Set of tasks:
[A] Write out the passage of the position paper on AI from "While not an" up to and including "works are mined.".
[B] Extend the position paper on AI beyond its last sentence.

Source extract:
----------------------------------------
FEP position paper on Artificial Intelligence
FEP position paper on Artificial Intelligence (AI) 15 June 2023
Introduction
AI has for a long time been the subject of literature, whether scientific or science-fiction, and captivated people’s imagination regarding its potential. We are now reaching a point where AI is becoming an everyday reality and the driver of another potential industrial revolution. The recent attention around off-the-shelf “generative AI”, and these models’ arguably impressive capacity for producing, more and more independently, various types of content in a way that can mislead an average person into believing it is the work of a human being, is testament to both the potential and risks associated with this technology and its many applications.
While not an entirely new topic for publishers, AI’s recent advances make it a subject of particular interest as well as concern for the entire book sector. The EU’s 2019 DSM Directive provides the essential right for publishers, as rightsholders, to opt out of certain Text and Data Mining (TDM) regarding works they own, thus preventing their works from being used to train AI. An important question concerns the basis upon which the operators of AI have access to copyright-protected works. Another crucial consideration is transparency regarding what data is used to train an AI and where it was harvested, especially when artistic and literary works are mined.
----------------------------------------
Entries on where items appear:
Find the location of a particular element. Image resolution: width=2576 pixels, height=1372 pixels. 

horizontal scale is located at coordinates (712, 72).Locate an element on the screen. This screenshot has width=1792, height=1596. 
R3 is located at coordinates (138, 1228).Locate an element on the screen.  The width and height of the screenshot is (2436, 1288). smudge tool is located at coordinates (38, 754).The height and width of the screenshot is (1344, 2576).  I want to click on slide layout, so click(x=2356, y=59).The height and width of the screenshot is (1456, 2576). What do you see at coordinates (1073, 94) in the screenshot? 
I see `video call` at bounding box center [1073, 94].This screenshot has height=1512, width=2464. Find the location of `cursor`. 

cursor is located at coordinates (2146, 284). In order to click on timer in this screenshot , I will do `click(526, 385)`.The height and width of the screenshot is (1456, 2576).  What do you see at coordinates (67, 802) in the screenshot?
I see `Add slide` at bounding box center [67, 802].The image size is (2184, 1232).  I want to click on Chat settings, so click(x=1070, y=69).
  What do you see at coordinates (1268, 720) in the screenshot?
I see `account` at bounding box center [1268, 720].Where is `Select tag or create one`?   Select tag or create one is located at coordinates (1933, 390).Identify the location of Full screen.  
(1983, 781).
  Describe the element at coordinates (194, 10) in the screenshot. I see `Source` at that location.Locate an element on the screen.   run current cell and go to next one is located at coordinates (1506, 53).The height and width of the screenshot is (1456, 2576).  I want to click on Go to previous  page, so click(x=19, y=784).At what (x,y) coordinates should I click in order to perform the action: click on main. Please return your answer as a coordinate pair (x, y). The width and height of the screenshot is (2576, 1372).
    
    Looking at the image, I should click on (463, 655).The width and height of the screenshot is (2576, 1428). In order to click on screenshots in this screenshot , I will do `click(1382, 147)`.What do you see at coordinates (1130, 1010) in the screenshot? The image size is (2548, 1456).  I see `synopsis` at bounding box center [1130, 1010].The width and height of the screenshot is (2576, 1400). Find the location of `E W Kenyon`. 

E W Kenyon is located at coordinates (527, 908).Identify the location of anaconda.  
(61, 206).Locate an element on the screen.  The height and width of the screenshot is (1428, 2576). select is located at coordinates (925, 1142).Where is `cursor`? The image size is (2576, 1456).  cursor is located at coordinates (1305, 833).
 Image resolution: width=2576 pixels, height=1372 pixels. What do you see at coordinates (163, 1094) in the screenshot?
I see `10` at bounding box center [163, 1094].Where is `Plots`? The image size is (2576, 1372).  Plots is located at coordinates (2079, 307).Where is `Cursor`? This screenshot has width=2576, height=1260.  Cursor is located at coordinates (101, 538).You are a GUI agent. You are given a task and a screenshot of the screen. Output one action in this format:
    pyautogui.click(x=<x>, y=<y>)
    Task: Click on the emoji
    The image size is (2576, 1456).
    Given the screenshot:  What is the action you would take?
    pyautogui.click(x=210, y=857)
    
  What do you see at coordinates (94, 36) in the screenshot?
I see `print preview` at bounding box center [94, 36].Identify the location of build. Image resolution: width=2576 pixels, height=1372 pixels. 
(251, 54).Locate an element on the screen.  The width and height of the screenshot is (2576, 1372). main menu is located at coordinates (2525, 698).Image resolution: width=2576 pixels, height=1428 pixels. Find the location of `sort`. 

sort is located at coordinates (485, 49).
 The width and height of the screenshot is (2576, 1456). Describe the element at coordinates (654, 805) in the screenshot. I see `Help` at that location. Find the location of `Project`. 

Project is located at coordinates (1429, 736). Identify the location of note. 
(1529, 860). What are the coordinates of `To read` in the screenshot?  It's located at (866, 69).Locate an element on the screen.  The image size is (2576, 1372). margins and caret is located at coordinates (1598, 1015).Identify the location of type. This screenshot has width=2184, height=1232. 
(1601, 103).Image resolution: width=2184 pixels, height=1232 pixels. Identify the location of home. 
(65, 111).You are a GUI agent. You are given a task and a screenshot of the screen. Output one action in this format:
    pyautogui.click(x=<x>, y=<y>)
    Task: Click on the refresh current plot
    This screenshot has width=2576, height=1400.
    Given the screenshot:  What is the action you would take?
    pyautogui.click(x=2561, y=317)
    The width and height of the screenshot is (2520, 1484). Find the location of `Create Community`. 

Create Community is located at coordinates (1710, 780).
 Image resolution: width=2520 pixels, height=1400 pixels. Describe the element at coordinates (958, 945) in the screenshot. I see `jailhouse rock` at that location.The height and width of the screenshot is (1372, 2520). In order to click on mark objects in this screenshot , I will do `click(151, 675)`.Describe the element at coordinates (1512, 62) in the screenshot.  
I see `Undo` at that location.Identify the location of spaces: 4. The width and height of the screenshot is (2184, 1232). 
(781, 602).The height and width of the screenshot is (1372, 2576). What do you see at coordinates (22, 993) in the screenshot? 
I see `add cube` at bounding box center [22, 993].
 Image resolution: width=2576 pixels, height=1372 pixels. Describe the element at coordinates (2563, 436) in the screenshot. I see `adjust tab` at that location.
----------------------------------------
Solved problems:
[A]
While not an entirely new topic for publishers, AI’s recent advances make it a subject of particular interest as well as concern for the entire book sector. The EU’s 2019 DSM Directive provides the essential right for publishers, as rightsholders, to opt out of certain Text and Data Mining (TDM) regarding works they own, thus preventing their works from being used to train AI. An important question concerns the basis upon which the operators of AI have access to copyright-protected works. Another crucial consideration is transparency regarding what data is used to train an AI and where it was harvested, especially when artistic and literary works are mined.

[B]
The potential of AI for a more efficient publishing sector
AI clearly provides opportunities for the book value chain to optimise production and distribution processes, as well as to provide new insights to the benefit of all.
The potential uses in the industry are many including identifying market trends, demand forecasts, stock management, detecting plagiarism or copyright infringements, supporting translation of some types of texts, assistance with editing, improving accessibility, and metadata generation. Only part of this potential depends on generative AI. Some of these uses are already commonly deployed (notably, but not limited to, in academic and legal publishing), while others are still being researched and tested by publishers.
AI could reduce the environmental footprint of the sector by better anticipating the required print run for a given title and avoiding excess production, it could increase the discoverability of relevant texts and of authors by readers and speed up time-consuming and repetitive tasks (such as transcription from audio). Publishers should be free and encouraged to explore the use of AI within their business, taking into account the interests of the other parts of the ecosystem and involving them in discussing fair principles for its use.
However, access to AI might pose a challenge for SMEs (which constitute the majority of businesses in the publishing sector) who do not necessarily have the financial capacity, skills, or access to big data sets to fully benefit from its potential.
Therefore, FEP calls for more research in the field of AI and its applications in the book sector, and for support for publishers to use these new tools, particularly when it helps businesses to fulfil environmental sustainability and accessibility objectives.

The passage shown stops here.